Haberkorn Honors Mother, Breast Cancer Survivor, in Ink
By Jordan Stepp. Cal Athletic Communications
October is a very special month to a vast majority of people. October represents breast cancer awareness month and so many are affected by this horrible disease. One of those affected is Cal men’s soccer sophomore defender Trevor Haberkorn, whose mother, Patty, was diagnosed with breast cancer on May 12, 2008. That day changed everything for Trevor and his family.
“I could tell you exactly when it happened,” Haberkorn said of hearing about his mother’s diagnosis. “I was with my brother upstairs playing Xbox and our parents called us down, and I could just see my mom crying on the couch. My dad had to speak for her and we were all just in shock. It’s tough to hear that and as strong as she is, she was so emotional and I lost it too. It was the hardest thing to hear; I was just a kid then in middle school. I really didn’t know what to say at the time.”
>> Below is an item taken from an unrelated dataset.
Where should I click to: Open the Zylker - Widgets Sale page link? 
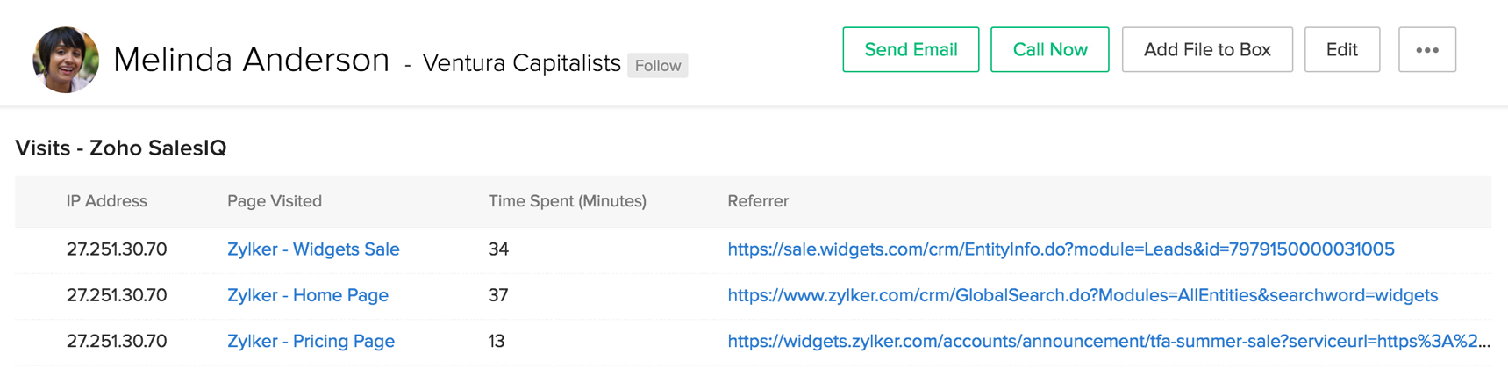[x=313, y=249]
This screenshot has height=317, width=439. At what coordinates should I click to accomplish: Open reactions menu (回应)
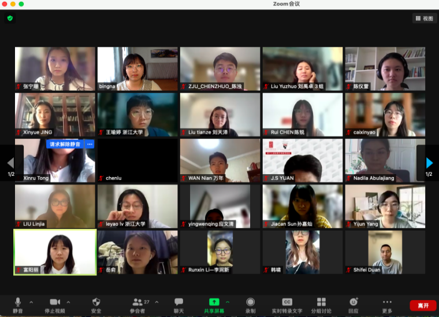[353, 304]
So many can relate to this very moment, and each of those can harken back to that terrifying time when either they or a loved one was delivered this earth-shattering news. By the age of 16, Haberkorn knew he wanted to do something big to honor his mother and her strength. This semester, he made that a reality by getting “V XII MMVIII” tattooed on his forearm.
“I’ve always wanted to do something for her because she has always done so much for me,” he said. “I thought this was a great thing to have and she loves it.”
The roman numerals signify that date, May 12, 2008. The fact that it is permanent carries a lot of meaning for the Keller, Texas native. Being away from his mother and family has been a difficult adjustment for the sophomore in Berkeley, and being able to have this piece of his mother with him at all times is a very big component of Trevor.
Haberkorn speaks happily about Patty, as well as their relationship, remarking how he “couldn’t be happier to have such an inspiring woman in my life.” The fact that Patty and a large contingency of the Haberkorn family will be in town this weekend for the UCLA and San Diego State matches at Edwards Stadium is just icing on the cake. He credits his mom for helping to keep their family together and trumpets her always positive attitude.
“She is my biggest supporter, by far,” he said. “Back in 2008 when this all happened, it really changed me and I knew that I could possibly lose her, so I fought so much harder on the field and in school. My biggest thing was just trying to make her proud because she fought so hard for us at home, getting things for us. I still want to make her proud to this day. Having her here during her recovery to be able to just hang out is going to be awesome.”
Trevor recalls the little things from his childhood as being the most important when it comes to his mom. Whether it is coming home to her “fantastic, top-notch” sour cream chicken enchiladas (to which he claims his roommates can attest), going out to dinner with his family, or going out to grab some ice cream, these are the comforts that Trevor has and still does enjoy.
Haberkorn also recalls one more of those little things that mean the most about his mom: “Another is her just maybe coming in and giving me a kiss good night after she was already in bed, just because she felt the need to do that. I wish I could have her here (in Berkeley), but it means that much more to me now.”
The month of October brings to light awareness about the struggle that so many go through with this disease, and to Trevor, helping raise that awareness is something that is very near and dear to him.
“It definitely means a lot to me. I wish I could get some pink shoes, pink socks or a pink jersey. But just to have this (tattoo) and having her in my life means the most to me. Having a month that is for her is great because back in the day, I wouldn’t have probably thought of October as anything special, and now that this has happened to her and I know what it is like, it’s different. I have met plenty of people that have it as well, so it means a lot.”
To those others affected by breast cancer, or other similar afflictions, Trevor maintains that his family being there for Patty during the hardest times is and was crucial, “If someone you know is going through it, you just have to be there for them because that’s what they need most – (their) family and friends.”